- Given records:

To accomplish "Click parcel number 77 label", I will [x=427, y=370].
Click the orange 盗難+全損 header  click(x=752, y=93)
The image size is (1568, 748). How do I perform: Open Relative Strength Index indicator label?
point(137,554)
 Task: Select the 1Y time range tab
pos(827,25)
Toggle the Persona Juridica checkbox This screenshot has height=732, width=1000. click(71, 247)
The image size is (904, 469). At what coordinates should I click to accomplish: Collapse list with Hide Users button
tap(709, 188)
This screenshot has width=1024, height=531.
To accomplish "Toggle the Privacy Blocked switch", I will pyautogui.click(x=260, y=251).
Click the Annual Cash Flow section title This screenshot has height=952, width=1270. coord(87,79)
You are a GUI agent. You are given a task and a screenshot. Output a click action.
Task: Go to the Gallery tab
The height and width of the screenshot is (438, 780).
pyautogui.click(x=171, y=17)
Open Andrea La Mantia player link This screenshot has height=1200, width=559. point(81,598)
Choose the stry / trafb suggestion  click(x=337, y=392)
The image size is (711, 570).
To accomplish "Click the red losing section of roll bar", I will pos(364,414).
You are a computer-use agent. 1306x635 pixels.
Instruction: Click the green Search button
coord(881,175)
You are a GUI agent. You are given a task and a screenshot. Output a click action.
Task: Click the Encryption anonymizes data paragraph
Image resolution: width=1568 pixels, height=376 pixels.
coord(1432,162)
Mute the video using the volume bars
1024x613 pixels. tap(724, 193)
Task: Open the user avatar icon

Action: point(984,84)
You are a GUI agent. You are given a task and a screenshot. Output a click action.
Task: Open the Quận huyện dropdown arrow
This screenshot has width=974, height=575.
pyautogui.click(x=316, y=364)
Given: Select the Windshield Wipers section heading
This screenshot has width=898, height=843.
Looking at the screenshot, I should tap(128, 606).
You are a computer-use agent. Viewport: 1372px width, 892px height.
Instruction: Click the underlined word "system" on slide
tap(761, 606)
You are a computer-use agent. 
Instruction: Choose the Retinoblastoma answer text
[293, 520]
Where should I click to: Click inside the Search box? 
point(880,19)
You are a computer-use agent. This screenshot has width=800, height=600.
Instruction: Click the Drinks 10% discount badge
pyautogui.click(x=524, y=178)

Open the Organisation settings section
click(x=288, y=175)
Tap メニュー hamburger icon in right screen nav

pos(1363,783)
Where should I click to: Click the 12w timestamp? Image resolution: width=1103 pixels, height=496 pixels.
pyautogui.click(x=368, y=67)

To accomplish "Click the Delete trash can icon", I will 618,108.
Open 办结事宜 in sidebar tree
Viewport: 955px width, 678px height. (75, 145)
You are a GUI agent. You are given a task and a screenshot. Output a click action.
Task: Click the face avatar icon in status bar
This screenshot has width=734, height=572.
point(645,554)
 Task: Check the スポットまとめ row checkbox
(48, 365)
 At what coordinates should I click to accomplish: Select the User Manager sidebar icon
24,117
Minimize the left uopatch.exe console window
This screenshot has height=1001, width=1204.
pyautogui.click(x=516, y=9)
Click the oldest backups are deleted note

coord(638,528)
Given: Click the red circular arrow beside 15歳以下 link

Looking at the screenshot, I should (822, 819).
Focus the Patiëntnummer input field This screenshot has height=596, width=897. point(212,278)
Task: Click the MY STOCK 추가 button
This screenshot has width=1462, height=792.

- The problem: Transcribe, without alteration, the line that contains "This screenshot has width=898, height=843." together with all lines after it in the listing above.

- Finished exercise:
This screenshot has width=898, height=843.
Looking at the screenshot, I should tap(128, 606).
You are a computer-use agent. Viewport: 1372px width, 892px height.
Instruction: Click the underlined word "system" on slide
tap(761, 606)
You are a computer-use agent. 
Instruction: Choose the Retinoblastoma answer text
[293, 520]
Where should I click to: Click inside the Search box? 
point(880,19)
You are a computer-use agent. This screenshot has width=800, height=600.
Instruction: Click the Drinks 10% discount badge
pyautogui.click(x=524, y=178)

Open the Organisation settings section
click(x=288, y=175)
Tap メニュー hamburger icon in right screen nav

pos(1363,783)
Where should I click to: Click the 12w timestamp? Image resolution: width=1103 pixels, height=496 pixels.
pyautogui.click(x=368, y=67)

To accomplish "Click the Delete trash can icon", I will 618,108.
Open 办结事宜 in sidebar tree
Viewport: 955px width, 678px height. (75, 145)
You are a GUI agent. You are given a task and a screenshot. Output a click action.
Task: Click the face avatar icon in status bar
This screenshot has width=734, height=572.
point(645,554)
 Task: Check the スポットまとめ row checkbox
(48, 365)
 At what coordinates should I click to accomplish: Select the User Manager sidebar icon
24,117
Minimize the left uopatch.exe console window
This screenshot has height=1001, width=1204.
pyautogui.click(x=516, y=9)
Click the oldest backups are deleted note

coord(638,528)
Given: Click the red circular arrow beside 15歳以下 link

Looking at the screenshot, I should (822, 819).
Focus the Patiëntnummer input field This screenshot has height=596, width=897. point(212,278)
Task: Click the MY STOCK 추가 button
This screenshot has width=1462, height=792.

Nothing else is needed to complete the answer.